[BRIEF] Show every line in the records below that contains the word "field", copying each line in full.

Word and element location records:

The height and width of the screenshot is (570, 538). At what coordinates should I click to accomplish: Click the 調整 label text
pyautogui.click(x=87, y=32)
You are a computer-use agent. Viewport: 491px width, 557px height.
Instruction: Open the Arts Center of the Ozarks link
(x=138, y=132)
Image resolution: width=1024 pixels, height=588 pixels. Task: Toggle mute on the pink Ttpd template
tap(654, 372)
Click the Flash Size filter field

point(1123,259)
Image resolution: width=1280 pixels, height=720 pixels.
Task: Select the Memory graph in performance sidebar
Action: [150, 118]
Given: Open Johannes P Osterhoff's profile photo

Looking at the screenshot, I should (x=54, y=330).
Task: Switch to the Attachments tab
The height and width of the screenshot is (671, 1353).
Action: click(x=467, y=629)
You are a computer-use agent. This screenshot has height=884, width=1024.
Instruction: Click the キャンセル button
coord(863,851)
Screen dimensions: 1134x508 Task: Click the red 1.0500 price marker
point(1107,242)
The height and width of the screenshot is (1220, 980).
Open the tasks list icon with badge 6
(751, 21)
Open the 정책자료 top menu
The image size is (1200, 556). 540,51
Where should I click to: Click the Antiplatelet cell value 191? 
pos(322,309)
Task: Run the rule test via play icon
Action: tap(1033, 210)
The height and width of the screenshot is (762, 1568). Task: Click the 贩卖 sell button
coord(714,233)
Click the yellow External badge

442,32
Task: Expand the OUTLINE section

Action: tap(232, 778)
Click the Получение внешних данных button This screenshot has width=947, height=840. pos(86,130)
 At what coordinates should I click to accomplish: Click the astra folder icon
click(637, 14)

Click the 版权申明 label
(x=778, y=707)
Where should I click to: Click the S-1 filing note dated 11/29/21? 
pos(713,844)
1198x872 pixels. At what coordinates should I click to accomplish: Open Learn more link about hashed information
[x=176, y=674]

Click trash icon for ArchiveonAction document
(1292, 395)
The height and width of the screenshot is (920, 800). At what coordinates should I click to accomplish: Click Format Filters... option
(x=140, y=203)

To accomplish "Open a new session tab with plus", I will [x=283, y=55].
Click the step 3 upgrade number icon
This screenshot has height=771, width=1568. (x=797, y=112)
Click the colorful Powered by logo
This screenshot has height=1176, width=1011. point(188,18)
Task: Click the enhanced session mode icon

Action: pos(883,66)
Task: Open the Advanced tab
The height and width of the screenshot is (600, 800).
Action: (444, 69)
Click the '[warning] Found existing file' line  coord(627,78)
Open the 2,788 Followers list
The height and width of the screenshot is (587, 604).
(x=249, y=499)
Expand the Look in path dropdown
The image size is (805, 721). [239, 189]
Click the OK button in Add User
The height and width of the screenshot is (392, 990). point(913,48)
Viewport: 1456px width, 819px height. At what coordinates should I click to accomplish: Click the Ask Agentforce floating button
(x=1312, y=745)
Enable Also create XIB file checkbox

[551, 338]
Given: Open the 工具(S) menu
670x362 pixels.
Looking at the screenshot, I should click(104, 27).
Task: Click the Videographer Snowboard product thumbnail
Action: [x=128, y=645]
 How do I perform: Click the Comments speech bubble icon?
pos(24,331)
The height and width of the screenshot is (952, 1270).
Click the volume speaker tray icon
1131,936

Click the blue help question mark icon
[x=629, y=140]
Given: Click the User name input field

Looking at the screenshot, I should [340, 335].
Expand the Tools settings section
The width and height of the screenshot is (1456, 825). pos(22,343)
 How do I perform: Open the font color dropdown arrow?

[RESULT]
Click the Flash Size filter field
Given: Click the User name input field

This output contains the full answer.